**Required action**:
Nothing but the lines from the one including "Viewport: 1483px width, 698px" through the last line of the entries, restated exactly, should appear in the answer; omit the pictures.

**Data for this exercise**:
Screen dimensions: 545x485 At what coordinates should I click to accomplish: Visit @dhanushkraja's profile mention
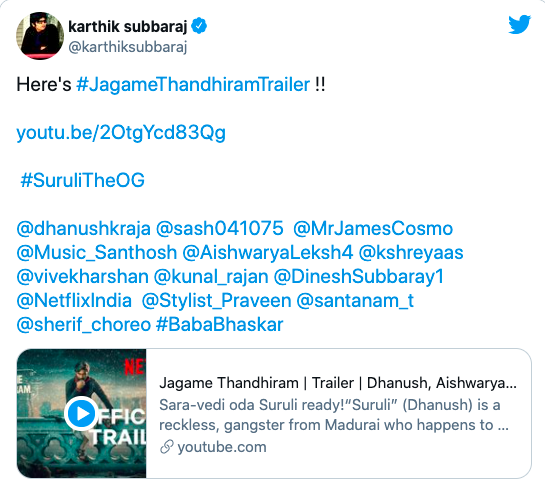(83, 229)
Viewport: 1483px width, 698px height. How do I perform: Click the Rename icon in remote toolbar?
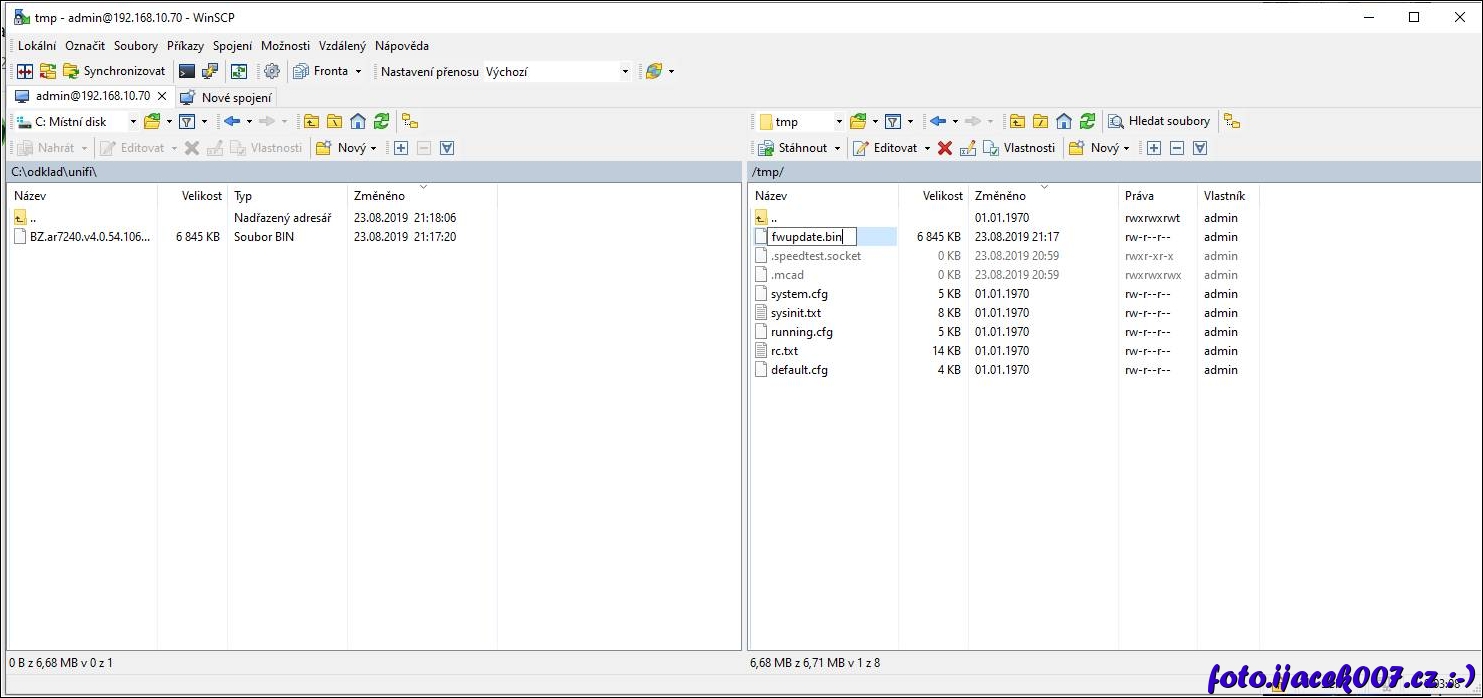point(967,148)
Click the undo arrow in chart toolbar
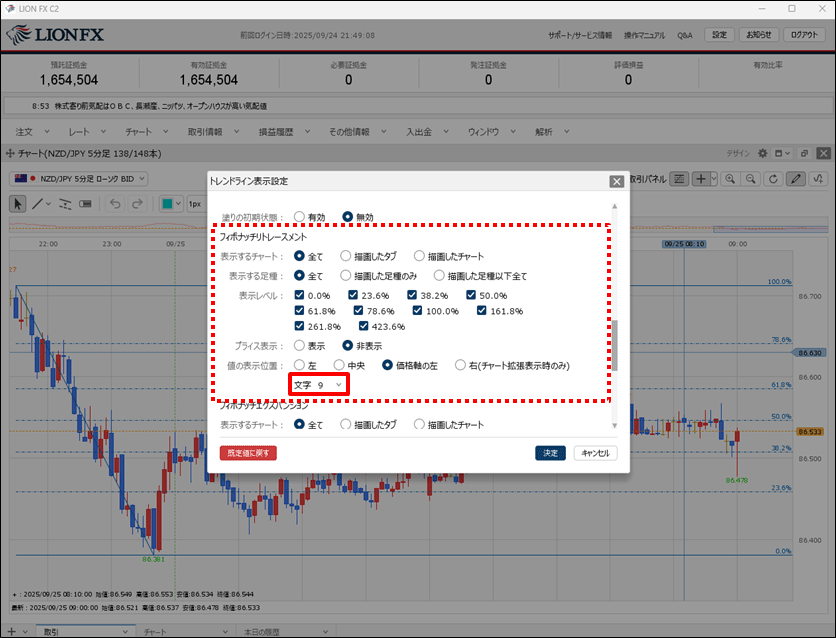The height and width of the screenshot is (638, 836). pos(112,203)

**Solved exercise**:
Viewport: 1483px width, 698px height. How do I perform: Click the Rename icon in remote toolbar?
point(967,148)
Click the undo arrow in chart toolbar
The height and width of the screenshot is (638, 836). pos(112,203)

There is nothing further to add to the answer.